--- Start Stored rows ---

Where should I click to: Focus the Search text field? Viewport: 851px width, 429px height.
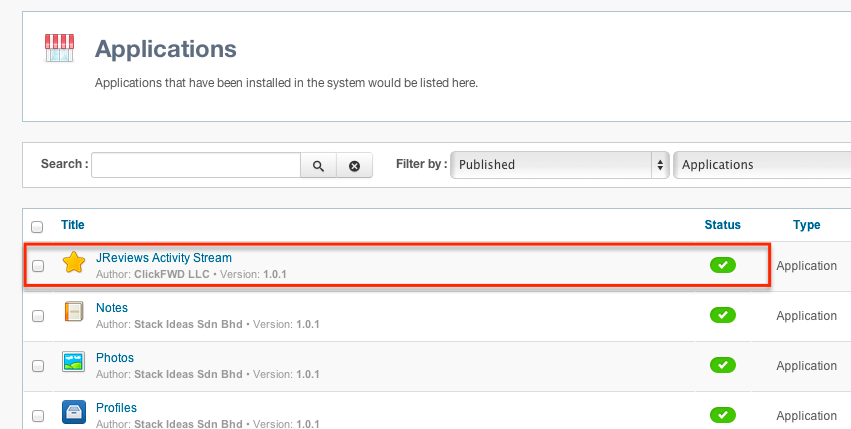pyautogui.click(x=196, y=165)
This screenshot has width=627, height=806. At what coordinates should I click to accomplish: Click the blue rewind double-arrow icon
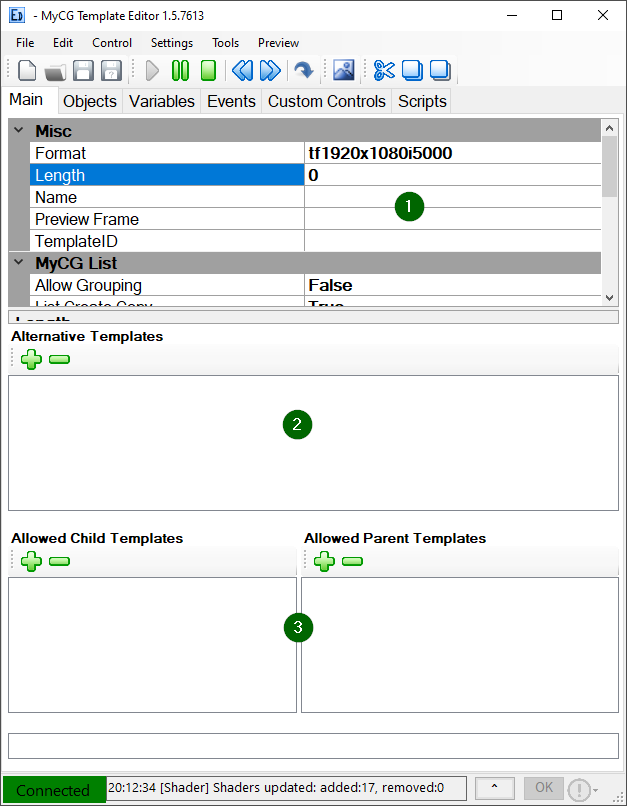pyautogui.click(x=242, y=70)
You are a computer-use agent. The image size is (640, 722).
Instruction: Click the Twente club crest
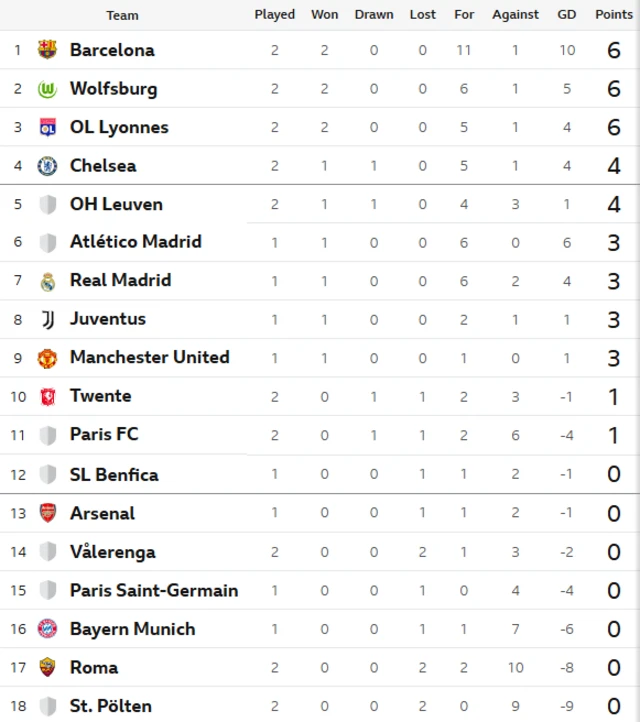pyautogui.click(x=47, y=396)
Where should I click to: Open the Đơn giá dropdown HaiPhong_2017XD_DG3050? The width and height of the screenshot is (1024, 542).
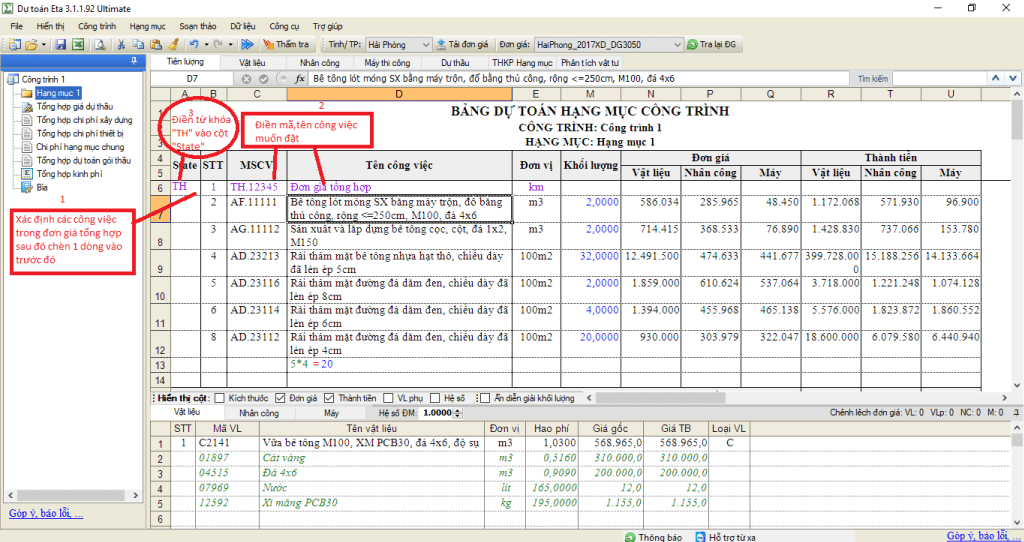click(x=675, y=45)
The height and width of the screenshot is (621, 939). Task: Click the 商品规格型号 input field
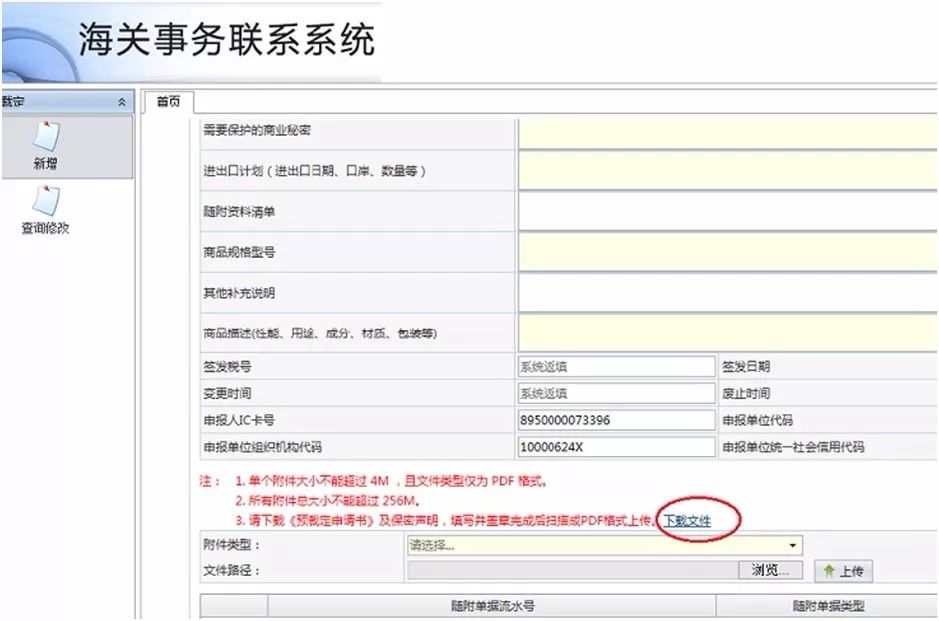point(728,252)
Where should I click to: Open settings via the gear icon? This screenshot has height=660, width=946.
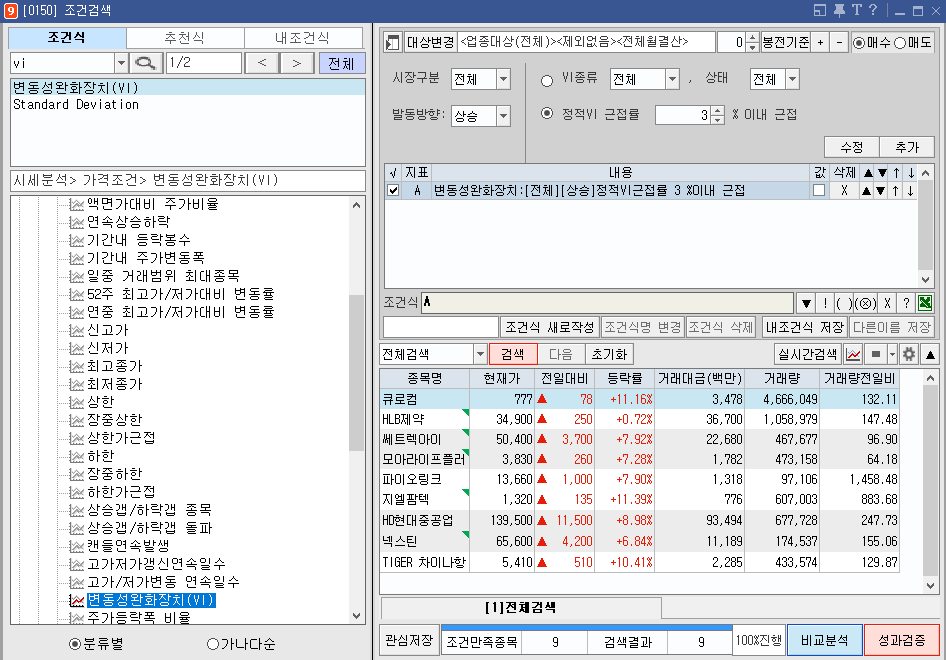(908, 354)
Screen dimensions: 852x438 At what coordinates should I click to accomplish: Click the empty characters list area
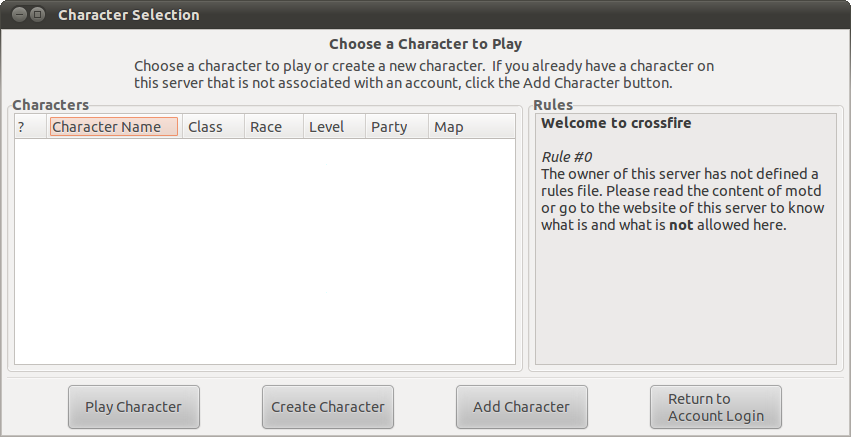[x=265, y=251]
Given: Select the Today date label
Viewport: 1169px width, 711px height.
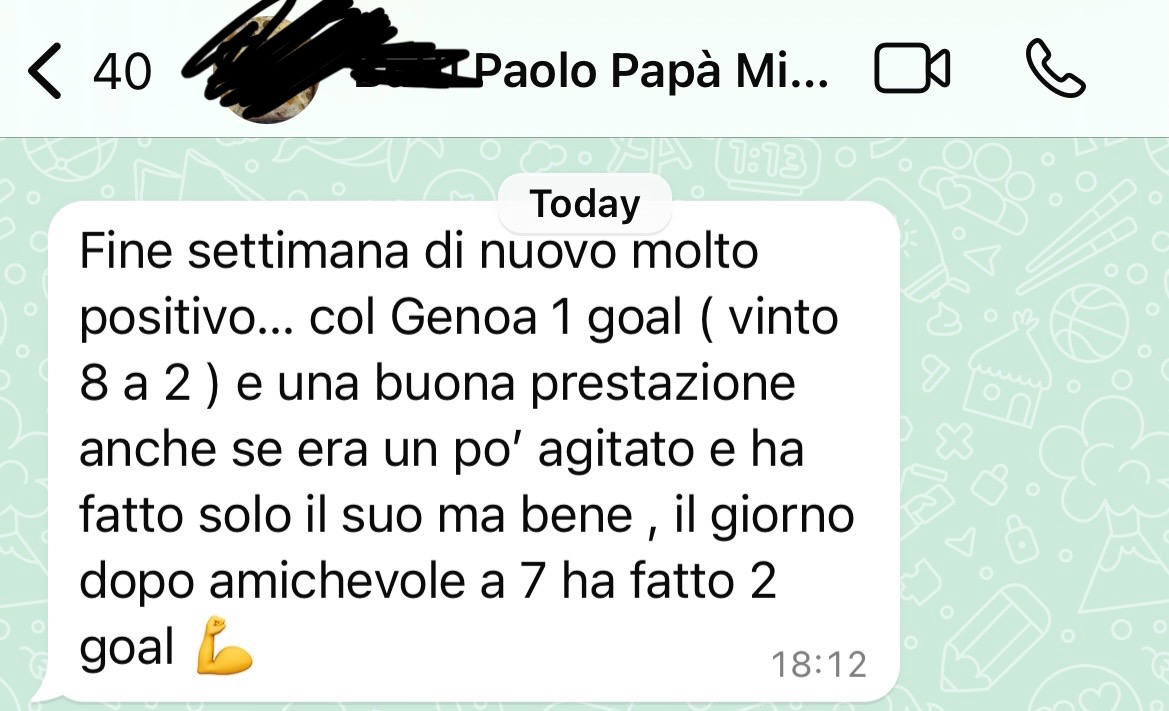Looking at the screenshot, I should [584, 203].
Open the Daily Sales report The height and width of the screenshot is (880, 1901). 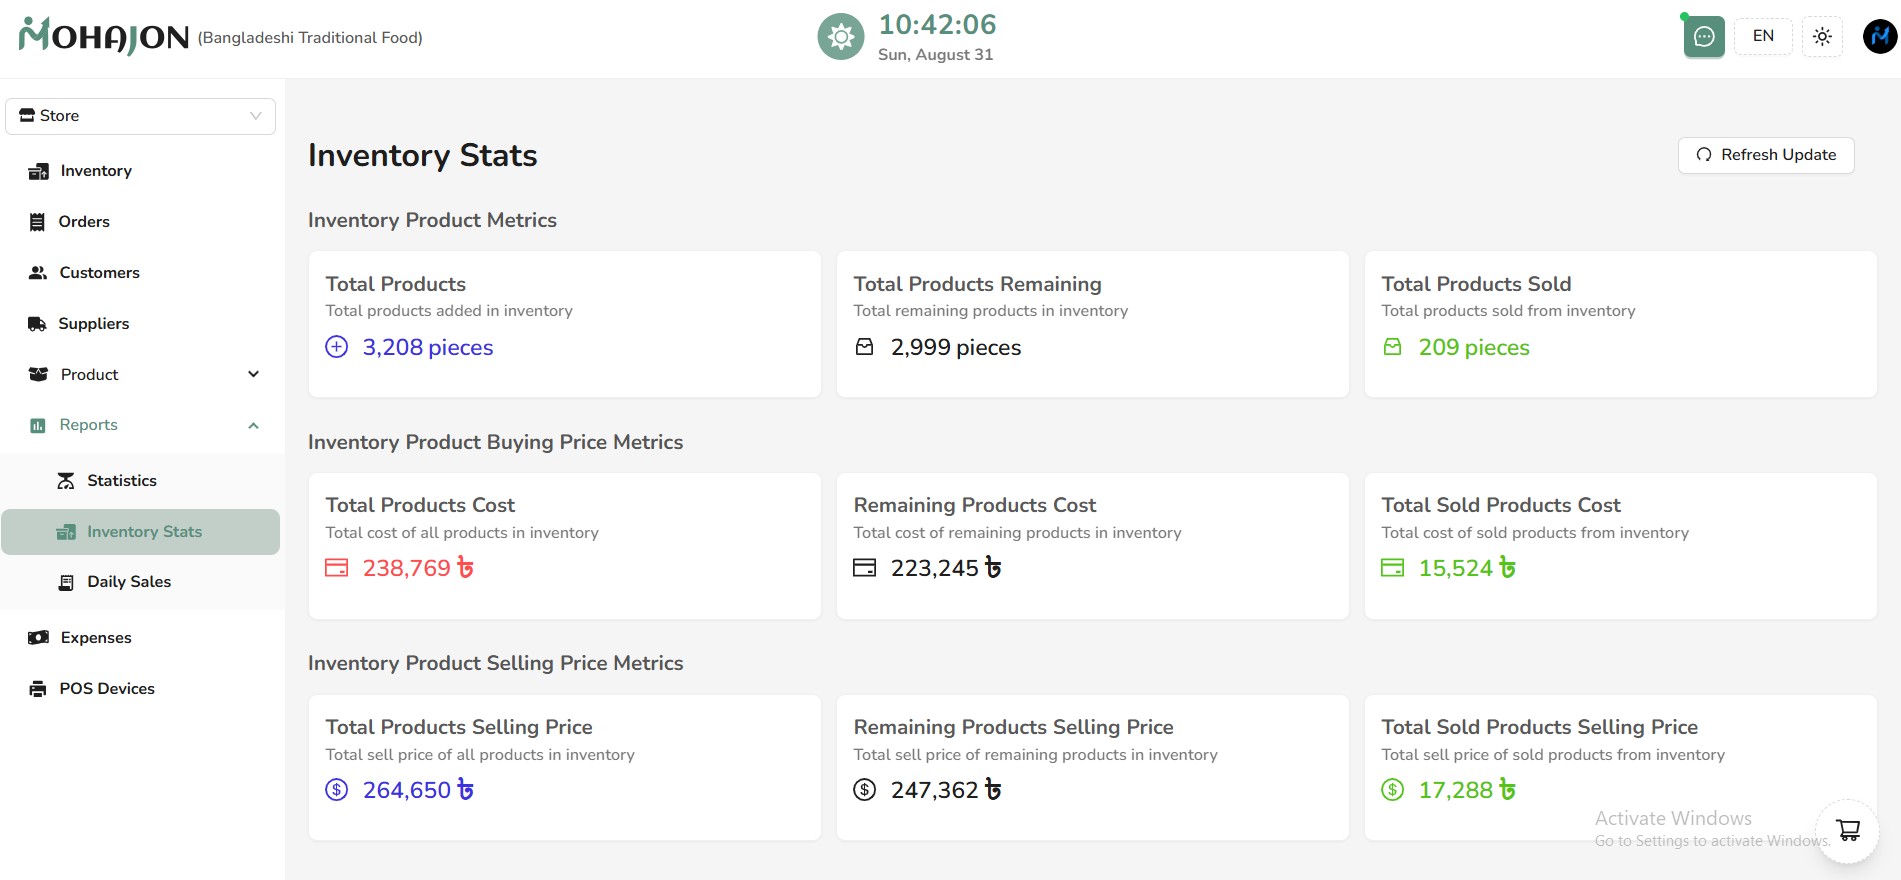[x=128, y=582]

--- End Stored rows ---

Task instructions: Write out everything from the line containing "The height and width of the screenshot is (621, 939)." down to the line containing "[x=265, y=251]", substituting "cog icon" for "gear icon" and leaving all else unchanged. Omit the pictures.

Task response:
The height and width of the screenshot is (621, 939). Task: Click the 商品规格型号 input field
point(728,252)
Where should I click to: Open settings via the cog icon? This screenshot has height=660, width=946.
(908, 354)
Screen dimensions: 852x438 At what coordinates should I click to accomplish: Click the empty characters list area
[x=265, y=251]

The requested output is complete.